Discussion on: Safety-Critical Software: 15 things every developer should know

View post

This is a great article!

I do have a few comments.

Despite being all around us, safety-critical software isn't on the average developer's radar.

Not only is it not on the average developer's radar, but it's almost certainly not on the average consumer's radar either. And as software systems get more information about our personal lives - what we look like, who we talk to, where we go - the systems become more safety-critical for more people. Maybe we aren't talking about the system itself causing bodily harm, but the system containing data that, in the wrong hands, could cause harm to the individual. We don't all need NASA levels of development processes and procedures to build systems that have runtimes of tens of thousands of years without errors, but many can learn from some techniques that go into building these critical systems.

Safety-critical software is about as far from agile as you can get

This is probably the only thing that I don't agree with at all.

Agile in safety-critical systems isn't about improving speed. In fact, nothing about Agile Software Development is about improving speed - the "speed improvement" is mostly perceived due to more frequently deliver and demonstration of software. The advantage of agility is about responding to uncertainty and changes.

The ability to respond to changing requirements is important, even in critical systems. I can't tell you the number of times that the software requirements changed because the hardware was designed and built in a manner that didn't fully support the system requirements. It was more cost effective to fix the hardware problems in software and go through the software release process than it was to redesign, manufacture, and correct the hardware in fielded systems. In some cases, the hardware was fixed for future builds of the system, but the software fix was necessary for systems already deployed in the field.

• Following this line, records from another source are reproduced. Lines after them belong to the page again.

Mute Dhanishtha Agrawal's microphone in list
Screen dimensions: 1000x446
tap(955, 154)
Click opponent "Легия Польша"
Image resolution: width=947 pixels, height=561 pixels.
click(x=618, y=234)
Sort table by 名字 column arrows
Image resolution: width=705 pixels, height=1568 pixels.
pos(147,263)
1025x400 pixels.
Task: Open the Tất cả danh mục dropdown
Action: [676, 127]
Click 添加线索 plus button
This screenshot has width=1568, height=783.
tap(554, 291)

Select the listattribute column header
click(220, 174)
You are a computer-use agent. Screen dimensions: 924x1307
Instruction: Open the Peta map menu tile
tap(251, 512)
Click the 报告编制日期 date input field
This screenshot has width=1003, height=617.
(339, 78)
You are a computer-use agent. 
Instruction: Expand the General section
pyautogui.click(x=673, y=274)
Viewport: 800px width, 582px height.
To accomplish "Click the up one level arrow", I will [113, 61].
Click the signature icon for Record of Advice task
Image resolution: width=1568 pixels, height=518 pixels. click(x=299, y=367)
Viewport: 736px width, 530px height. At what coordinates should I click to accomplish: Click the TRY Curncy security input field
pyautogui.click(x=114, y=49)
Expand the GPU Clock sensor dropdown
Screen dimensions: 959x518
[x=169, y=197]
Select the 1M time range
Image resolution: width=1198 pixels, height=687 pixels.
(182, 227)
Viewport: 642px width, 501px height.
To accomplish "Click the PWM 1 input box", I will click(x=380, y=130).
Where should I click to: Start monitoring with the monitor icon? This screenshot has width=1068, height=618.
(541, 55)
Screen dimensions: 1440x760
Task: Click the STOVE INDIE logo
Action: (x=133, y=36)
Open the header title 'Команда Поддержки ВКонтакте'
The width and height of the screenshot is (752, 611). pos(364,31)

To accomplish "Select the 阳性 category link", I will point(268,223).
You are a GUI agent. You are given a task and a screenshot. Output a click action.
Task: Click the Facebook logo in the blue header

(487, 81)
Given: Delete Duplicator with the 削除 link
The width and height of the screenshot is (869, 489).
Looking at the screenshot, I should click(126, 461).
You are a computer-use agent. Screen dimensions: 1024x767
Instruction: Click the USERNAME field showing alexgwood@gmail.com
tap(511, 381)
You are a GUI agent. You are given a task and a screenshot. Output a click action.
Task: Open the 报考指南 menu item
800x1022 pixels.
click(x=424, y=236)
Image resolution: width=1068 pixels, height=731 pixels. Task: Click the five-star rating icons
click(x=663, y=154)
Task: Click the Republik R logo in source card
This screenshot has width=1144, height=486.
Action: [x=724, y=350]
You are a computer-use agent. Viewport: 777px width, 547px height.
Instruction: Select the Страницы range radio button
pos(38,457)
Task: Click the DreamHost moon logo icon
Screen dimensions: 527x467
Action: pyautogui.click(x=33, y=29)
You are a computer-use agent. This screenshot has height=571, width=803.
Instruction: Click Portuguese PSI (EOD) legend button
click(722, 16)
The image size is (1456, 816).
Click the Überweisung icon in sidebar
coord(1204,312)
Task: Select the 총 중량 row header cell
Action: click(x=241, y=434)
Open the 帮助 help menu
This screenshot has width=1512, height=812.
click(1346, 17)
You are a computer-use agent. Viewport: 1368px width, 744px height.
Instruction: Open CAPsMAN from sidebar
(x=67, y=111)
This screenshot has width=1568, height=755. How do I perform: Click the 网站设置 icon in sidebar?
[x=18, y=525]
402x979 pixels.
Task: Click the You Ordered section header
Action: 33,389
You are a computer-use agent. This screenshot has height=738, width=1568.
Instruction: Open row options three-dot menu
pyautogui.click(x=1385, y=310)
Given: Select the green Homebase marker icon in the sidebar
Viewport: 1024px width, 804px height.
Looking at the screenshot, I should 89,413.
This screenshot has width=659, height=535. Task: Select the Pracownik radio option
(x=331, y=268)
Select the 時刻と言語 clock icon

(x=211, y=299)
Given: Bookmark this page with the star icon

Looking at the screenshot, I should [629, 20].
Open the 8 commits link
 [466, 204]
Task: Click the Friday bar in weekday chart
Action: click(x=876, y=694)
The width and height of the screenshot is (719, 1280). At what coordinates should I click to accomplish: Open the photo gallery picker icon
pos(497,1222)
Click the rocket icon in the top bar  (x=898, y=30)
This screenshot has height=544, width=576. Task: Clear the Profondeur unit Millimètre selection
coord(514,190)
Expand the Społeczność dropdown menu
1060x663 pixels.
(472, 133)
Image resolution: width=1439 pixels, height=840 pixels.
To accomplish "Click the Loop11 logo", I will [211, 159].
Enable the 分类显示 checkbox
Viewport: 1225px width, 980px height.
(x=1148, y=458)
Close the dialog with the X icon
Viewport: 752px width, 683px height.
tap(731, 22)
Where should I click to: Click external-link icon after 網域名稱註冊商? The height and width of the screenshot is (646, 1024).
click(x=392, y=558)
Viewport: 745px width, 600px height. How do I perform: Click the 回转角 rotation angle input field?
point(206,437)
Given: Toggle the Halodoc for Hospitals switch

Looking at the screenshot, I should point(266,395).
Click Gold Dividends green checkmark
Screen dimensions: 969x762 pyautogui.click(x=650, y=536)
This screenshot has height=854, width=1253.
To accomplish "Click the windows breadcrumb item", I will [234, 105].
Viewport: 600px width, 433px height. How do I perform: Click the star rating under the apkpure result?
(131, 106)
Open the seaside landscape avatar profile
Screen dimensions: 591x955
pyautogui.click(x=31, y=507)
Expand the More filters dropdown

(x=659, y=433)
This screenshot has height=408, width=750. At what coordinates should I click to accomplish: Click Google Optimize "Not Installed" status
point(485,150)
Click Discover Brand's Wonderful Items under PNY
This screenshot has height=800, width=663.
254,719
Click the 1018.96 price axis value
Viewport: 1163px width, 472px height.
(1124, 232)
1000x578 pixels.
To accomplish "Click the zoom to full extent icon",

The basic values and principles still apply to safety-critical systems and I highly recommend considering many of the techniques commonly associated with Agile Software Development as I've personally seen it improve the quality of software components going into integration and validation.

Blaine Osepchuk • Mar 2 '20 • Edited

Hi Thomas, thanks for taking the time to leave a comment.

I totally agree with your first comment.

I have some thoughts about your second comment though. It's probably more correct to say that teams adopt agile to better respond to uncertainty and change than to go faster and reduce costs. Thanks for pointing that out.

I want to preface my next comments by stating that I've never worked on a safety-critical project. I'm just writing about what I learned from reading and watching talks about it.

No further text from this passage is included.